Yuval Levin, "Conservatism in an Age of Alienation"
“Alienated” need not be a putrid, Marxist designation. The great twentieth-century sociologist Robert Nisbet defined ­alienation as “the state of mind that can find a social order remote, incomprehensible, or fraudulent; beyond real hope or desire; inviting apathy, boredom, or even hostility.” This is precisely how Trump and many of his most vocal supporters frequently spoke about America over the past year.

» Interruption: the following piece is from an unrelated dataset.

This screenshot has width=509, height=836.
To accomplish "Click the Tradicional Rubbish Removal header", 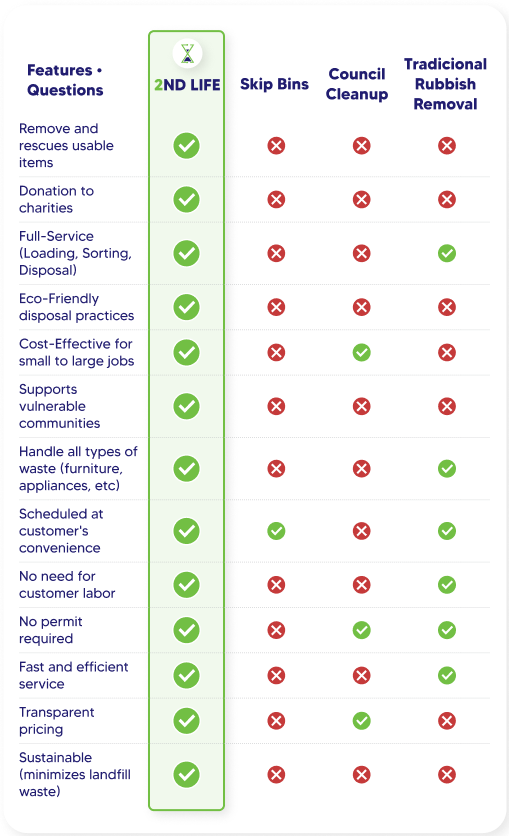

What Clarke was busted for being, as you'll recall, that he'd lifted 47 passages from other writers without crediting them (in his 2013 master's thesis for the Naval Postgraduate School), even though he did credit the authors for other passages cited elsewhere in the thesis, which he seemed to think made it all OK: "only someone with a political agenda would say this is plagiarism," he told the Milwaukee Journal Sentinel, but it seems unlikely that the Naval Postgraduate School ethics guidelines were composed with a political agenda). This is precisely what Brooks does when he presents the Nisbet quote early in the column as if he'd picked it up directly out of Nisbet's 1953 The Quest for Community: A Study in the Ethics of Order and Freedom and then, a bit later, cites the source he actually got it from, as if turning spontaneously from the Nisbet book to Levin's article. We've seen Brooks doing this before.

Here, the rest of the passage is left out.